23 百万回の好きを貴方へ

 シザーリオ公爵邸を出たキャロルは、フラフラした足どりで町を歩いていた。

 夜通し歩いて、ようやく黒霧の森の近くまで来られたものの、ここまで体力がないとは思わなかった。


(はやく、はやく思い切ってしまわないと、レオン様が探しにいらっしゃるわ……)


 屋敷を出る前に、『好き』と言った回数が見えると懺悔する手紙を、マルヴォーリオにたくしてきた。

 あれを読んだら、いくらレオンでも怒るだろう。

 キャロルに十二夜の薔薇を贈ろうとは、二度と思わないはずだ。


 大好きな人に愛想を尽かされて、平然と生きていけるほど、キャロルは図太くない。

 だから、こうして死に場所に向かっている。


 どうして黒霧の森なのかというと、噛み木がいるからだ。


 かつて、噛み木に噛まれて生死の境をさまよった経験があるキャロルは、次に同じ毒を体に流し込まれることがあったらショック状態におちいって死ぬと、医者に忠告されていた。
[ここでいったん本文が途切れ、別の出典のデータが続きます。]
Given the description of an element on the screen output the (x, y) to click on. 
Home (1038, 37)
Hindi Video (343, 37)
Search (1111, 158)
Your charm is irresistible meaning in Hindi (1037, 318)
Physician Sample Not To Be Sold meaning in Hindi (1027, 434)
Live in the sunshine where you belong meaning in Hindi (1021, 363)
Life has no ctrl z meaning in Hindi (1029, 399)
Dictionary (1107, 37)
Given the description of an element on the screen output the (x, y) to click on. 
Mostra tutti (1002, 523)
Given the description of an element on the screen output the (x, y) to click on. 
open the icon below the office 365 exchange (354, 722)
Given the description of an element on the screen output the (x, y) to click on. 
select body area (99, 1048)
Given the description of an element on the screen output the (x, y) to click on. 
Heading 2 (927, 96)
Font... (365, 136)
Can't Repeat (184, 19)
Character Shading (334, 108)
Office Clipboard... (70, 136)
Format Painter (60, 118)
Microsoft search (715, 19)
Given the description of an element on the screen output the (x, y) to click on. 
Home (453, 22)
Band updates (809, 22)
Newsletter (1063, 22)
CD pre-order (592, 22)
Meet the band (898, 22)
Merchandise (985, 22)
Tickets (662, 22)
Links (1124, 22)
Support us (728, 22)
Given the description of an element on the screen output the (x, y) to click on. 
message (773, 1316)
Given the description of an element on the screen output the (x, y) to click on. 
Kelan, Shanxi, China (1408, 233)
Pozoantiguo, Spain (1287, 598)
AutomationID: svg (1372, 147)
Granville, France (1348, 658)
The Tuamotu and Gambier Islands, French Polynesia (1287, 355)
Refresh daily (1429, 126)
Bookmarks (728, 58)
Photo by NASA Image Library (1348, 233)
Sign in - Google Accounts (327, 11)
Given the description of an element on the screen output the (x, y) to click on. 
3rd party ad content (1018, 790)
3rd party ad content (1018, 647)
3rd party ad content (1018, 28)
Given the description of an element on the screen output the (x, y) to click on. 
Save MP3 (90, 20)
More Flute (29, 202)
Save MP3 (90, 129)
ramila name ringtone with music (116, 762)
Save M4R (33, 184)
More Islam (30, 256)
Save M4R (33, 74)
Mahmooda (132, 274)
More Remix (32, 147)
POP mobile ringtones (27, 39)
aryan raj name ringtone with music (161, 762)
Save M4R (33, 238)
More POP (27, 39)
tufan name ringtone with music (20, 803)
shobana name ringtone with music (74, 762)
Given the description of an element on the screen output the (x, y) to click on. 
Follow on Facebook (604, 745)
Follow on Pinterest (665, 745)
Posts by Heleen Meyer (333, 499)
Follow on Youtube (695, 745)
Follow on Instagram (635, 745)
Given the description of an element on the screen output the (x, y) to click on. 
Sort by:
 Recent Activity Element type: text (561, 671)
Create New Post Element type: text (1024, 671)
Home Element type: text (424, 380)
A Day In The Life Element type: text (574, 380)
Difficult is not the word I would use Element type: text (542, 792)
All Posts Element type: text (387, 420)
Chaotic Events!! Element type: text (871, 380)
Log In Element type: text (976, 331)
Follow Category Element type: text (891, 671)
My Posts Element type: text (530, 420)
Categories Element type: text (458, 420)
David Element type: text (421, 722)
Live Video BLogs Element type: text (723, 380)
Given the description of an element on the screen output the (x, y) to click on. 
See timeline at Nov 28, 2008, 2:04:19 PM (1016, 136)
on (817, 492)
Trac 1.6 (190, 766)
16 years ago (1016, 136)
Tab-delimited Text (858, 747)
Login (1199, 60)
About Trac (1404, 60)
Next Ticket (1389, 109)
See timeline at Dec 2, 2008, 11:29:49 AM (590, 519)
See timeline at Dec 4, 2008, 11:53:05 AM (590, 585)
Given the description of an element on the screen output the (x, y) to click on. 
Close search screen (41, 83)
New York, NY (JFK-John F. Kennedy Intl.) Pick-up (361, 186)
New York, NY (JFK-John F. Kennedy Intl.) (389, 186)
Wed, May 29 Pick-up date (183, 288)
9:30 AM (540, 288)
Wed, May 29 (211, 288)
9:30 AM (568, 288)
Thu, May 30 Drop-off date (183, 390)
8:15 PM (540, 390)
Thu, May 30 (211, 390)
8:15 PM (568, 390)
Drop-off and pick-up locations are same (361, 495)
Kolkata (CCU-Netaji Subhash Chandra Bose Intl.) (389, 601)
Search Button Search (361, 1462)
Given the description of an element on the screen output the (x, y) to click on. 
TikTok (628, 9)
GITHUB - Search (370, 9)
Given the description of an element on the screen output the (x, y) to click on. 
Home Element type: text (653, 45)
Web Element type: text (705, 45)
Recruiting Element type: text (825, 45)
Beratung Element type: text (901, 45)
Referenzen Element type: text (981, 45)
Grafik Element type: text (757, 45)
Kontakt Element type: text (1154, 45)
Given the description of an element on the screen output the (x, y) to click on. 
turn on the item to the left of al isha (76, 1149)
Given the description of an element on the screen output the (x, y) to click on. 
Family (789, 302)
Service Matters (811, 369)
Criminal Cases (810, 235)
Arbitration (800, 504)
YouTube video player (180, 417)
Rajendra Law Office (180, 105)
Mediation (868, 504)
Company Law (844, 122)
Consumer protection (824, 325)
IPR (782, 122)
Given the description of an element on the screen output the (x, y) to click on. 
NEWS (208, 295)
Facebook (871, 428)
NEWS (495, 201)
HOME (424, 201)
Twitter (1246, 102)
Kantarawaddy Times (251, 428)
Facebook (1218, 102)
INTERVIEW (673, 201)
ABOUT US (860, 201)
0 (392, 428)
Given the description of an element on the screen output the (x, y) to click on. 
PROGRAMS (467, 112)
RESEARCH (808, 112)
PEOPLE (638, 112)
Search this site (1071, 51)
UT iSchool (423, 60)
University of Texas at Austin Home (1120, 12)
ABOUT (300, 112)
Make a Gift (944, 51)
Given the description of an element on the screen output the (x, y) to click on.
 令嬢育ちのキャロルには、他に自分の命をうしなう方法が分からない。なので、噛み木に「噛んでください」とお願いしようと思っている。


「急がなければ……。ですが、足が、重たい……」


 歩き続けたキャロルは、限界を迎えていた。

 どうにも体が重い理由は、それだけではない。


 キャロルの心が、レオンのそばに、いたがっているからだ。

 彼から離れたくないと、悲鳴をあげているからだ。


 胸が苦しくなった。心臓のうえを手で押さえながら、キャロルは前に踏み出す。


 このままでは、噛み木にたどり着くまえに、レオンに捕まって醜態をさらす。

 どこかに身を落ちつけて、揺らぐ覚悟を立て直さなければならない。


 町外れなこともあり、入れるような店はない。

 仕方なく、目についた小さな教会に入った。


 古びたベンチが並んだ奥には、毒を消す泉があった。人気のない礼拝堂には、清らかなせせらぎの音が反響している。


「ここは、たしか解毒の泉で有名な教会ですわね」


 喉を渇きを覚えたキャロルは、石で囲まれた泉のそばに膝をついた。

 冷たい水を手ですくって飲むと、ほのかに甘い余韻がのこる。


「おいしい……」

「お飲みになるなら、こちらのグラスをお使いください」


 声を掛けられて振り向くと、壮年のシスターがいた。とても小柄な人で、ベンチの背もたれにすっぽりと体が隠れている。


「ありがとうございます。いただきます」


 キャロルは、今度はグラスに泉をくみ取って、ひといきに飲み干した。


「――ぷはっ! 生き返りましたわ!!!」

「それはようございました、シザーリオ公爵令嬢キャロル様」

「わたくしをご存じなのですか?」

「存じておりますとも。昔の話になりますが、噛み木に噛まれて、この教会に運ばれてきたキャロル様に、泉をおかけして応急手当を施したのは、この私でございます。それから、毎日の礼拝のたびに、快癒なさいますようにと祈りを捧げておりました」

「まあ!」


 思わぬところで命の恩人に再会できた。キャロルは、巡り合わせに感謝しながら、シスターの前に膝をついて両手を組み合わせた。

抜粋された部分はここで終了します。